Friday, May 28, 2010

Dude Movies: Avatar


What's it about?
It's about three hours.

Any chicks in the movie?
Some, but they are either big blue furry space elves, half Sigorney Weaver / half space elf, or Michelle Rodriguez. And let's be honest: Michelle Rodriguez is basically a dude.

Awesomeness factor?
Not nearly high enough, which is also probably what you'll be telling yourself at hour two of this turgid, flabby space epic. By now, you're almost certainly familiar with the basics of Avatar even if you haven't seen the movie (space marines go to Planet Fern Gully to strip mine it but are waylaid by plucky natives - with the help of a white dude first, natch) so let's get the good stuff out of the way first:

1) There's a totally bitchin' sequence involving dragons* at about the halfway point where the movie sort of wakes itself up from it's druggy, New Agey, touchy-feely snoozefest and (for about fifteen minutes, anyway) turns into something that's still stupid but at least fun to watch. It was true when I was twelve and it's true now: Dragons are cool.

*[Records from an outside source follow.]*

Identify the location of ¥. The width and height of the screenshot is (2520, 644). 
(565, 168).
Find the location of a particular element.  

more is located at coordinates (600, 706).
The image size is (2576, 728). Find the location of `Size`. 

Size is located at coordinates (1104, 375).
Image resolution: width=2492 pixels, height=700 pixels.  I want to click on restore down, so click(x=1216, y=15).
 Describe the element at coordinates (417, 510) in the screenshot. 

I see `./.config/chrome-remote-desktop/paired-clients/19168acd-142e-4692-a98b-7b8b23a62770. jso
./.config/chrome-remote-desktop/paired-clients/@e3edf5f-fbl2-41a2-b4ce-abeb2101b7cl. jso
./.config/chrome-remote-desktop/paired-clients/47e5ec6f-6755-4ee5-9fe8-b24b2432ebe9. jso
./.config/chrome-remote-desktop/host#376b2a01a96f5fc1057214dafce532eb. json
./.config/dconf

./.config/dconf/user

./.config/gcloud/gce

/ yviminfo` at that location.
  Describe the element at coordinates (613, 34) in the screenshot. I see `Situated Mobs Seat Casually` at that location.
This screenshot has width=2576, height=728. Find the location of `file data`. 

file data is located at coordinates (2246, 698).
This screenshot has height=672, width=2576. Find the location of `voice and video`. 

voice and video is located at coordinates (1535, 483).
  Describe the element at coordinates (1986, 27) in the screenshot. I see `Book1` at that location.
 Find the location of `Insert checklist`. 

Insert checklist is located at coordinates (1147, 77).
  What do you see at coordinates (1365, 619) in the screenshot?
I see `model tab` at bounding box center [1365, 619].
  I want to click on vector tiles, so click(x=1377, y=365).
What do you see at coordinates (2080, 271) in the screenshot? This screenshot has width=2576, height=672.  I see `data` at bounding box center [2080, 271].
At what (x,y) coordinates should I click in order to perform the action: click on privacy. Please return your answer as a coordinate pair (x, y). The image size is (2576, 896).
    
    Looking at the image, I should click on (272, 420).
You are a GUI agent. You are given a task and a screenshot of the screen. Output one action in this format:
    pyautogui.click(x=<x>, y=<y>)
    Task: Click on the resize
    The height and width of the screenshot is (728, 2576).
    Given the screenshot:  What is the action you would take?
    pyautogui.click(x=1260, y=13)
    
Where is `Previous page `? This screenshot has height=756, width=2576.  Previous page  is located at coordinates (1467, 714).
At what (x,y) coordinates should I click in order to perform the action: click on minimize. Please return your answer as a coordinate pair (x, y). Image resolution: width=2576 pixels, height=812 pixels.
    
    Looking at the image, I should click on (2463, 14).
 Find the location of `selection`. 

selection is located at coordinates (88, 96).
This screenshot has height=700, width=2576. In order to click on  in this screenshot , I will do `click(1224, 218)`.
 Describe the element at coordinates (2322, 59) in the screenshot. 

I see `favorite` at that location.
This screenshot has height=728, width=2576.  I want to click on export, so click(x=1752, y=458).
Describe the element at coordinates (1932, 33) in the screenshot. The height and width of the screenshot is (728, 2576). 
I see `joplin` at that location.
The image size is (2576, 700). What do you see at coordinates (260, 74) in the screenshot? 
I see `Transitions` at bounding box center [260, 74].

2) The last half-hour or so where the marines FINALLY stop whining about Pandora and start tearing it a new asshole. I was supposed to be rooting for the space marines, right? I wasn't? Whoops.

So let's be generous and say that's about forty-five minutes of passably awesome stuff, strikingly similar in shape to James Cameron's previous nerd-boner icepack Titanic. That leaves about TWO HOURS AND FIFTEEN MINUTES of some of the most boring goddamn shit I have ever made myself sit through, somehow made worse because all I could think about is the battalion of computer-animation Poindexters that it clearly took to make it. I salute those Poindexters, because on a technical level Avatar is a freakin' marvel and which, if nothing else, finally convinced me that motion capture isn't just the 21st century version of tracing. But at the conceptual level, it's such an incredible waste. Pandora doesn't come across as an alien landscape so much as an animated Yes album cover with some phosphorescent jellyfish thrown in for good measure, and the Na'vi (the dumb-sounding name for the space elf tribe) comes across as Generic Blue Indigenous Race designed using probably the same process the Itchy & Scratchy writers used to create Poochie.** Of course, if there was a story to go along with the space elves I probably wouldn't care, but what little story Avatar has is told by people who assume their audience is made up of total morons, so anything that might have had some inherent appeal is either ignored or simplified to the point of ridiculousness. So, the final effect is that of a really talented cook, taking really expensive ingredients and utilizing a kitchen full of incredibly talented staff, and then throwing that shit into a blender so he can spoon-feed you the purest, blandest pablum he can. Not my idea of a good time.

Mitigated by?
Dude, I heard you can sync up Avatar to Tales Of Topographic Oceans and it totally works!

* OK, they're not REALLY dragons because it's a different planet but, come on. It's got wings. And a tail. And a serpent head. It's a dragon.

** "Hmmmm, ok, we're at about 50% Native American and 50% space elf. Can we lower the space elf to 35% and maybe add 10% Maori with about 5% what I think Aztecs looked like without bothering to check to see if I'm right first?" "Sure thing, Mr. Cameron!"